Thirty (25%) of 118 cases showed histological features of myointimal hyperplasia of the mesenteric veins (MIHMV) in minor and major branches. Distributions of the involved segments in these 30 resected specimens were - nine left colon, six right colon, five total colectomy, nine small bowel, and one colonic stomal takedown. Nineteen (63%) patients were between 10 to 50 years, and 11 (37%) were between 50 to 90 years, mean age = 41.83±21.67. There were 25 males and 5 females (M:F=5:1). Table 3 shows demographic, clinical and laboratory parameters and histopathological features. Presenting symptoms in these 30 patients were abdominal pain in 28 (93.3%), diarrhea in 21 (70%), lower gastrointestinal bleeding in 12 (40%), constipation in nine (30%) and abdominal distension in eight (26.6%).

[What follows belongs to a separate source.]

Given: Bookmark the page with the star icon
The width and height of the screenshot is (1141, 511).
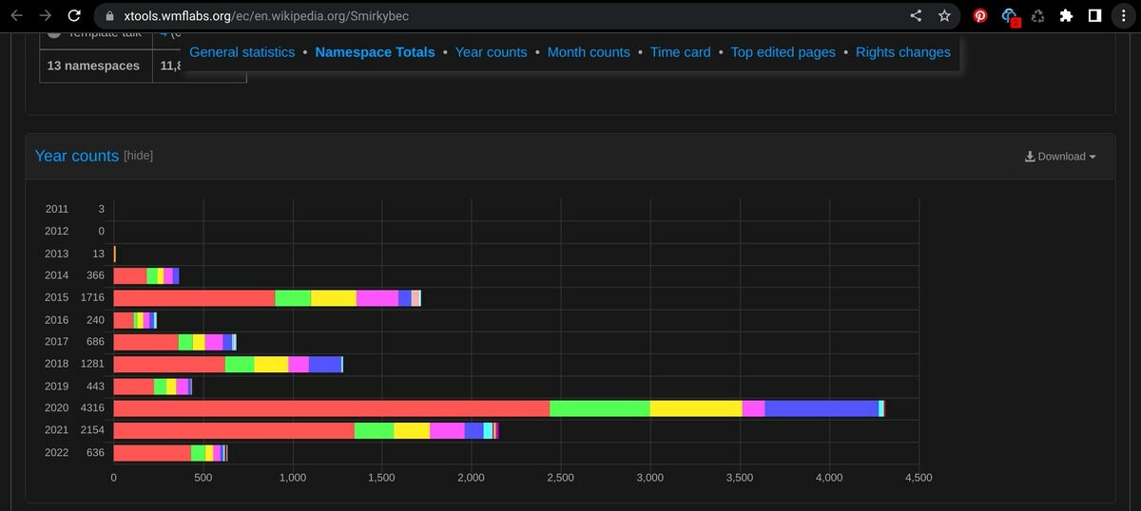Looking at the screenshot, I should (x=944, y=16).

Two were known patients of diabetes mellitus and one patient of essential hypertension.
Pre-resection colonoscopy in 20 patients revealed - i) diffuse mucosal ulceration involving left colon in 12 patients with rectal sparing and ii) multiple pseudopolyps and short segment strictures in sigmoid colon in eight. Contrast enhanced computed tomography scan (CECT) of abdomen available in 11/30 patients showed large bowel segmental mural thickening in six (20%) and thickened jejunal loops in two patients (6%). Three (10%) of them showed thrombosis of the portal and superior mesenteric veins (Figure 1) along with thrombosis of the superior mesenteric artery in two (6.6%). One more patient had presented with sub-acute intestinal obstruction. He was found to have jejunal stricture on endoscopy and the biopsy of which showed features of advanced stage of immunoproliferative small intestinal disease (IPSID). He was put on CHOP regimen. After one year of completion of CHOP regimen, he presented with fresh complaints of abdominal distension, diarrhoea and pedal oedema. Abdominal CECT showed pneumoperitoneum with evidence of sealed perforation and thickened small bowel loops. He deteriorated progressively and sustained cardiac arrest and died. At autopsy proximal jejunum showed two cm long stricture with serosal fibrosis and adhesion. Sections from this site showed extensive transmural fibrosis with mild degree of chronic inflammatory cell infiltration. There was no residual tumor. Sub-serosal and sub-mucosal veins were grossly occluded by myointimal and fibrointimal proliferations. There was another case who was clinically diagnosed as Tubercular stricture of ileo-caecal region. Histopathology of the resected specimen showed features of MIH in sub-serosal and sub-mucosal veins with no evidence of Tuberculosis. Tables 1 and 2 highlighted case distributions in different clinical conditions.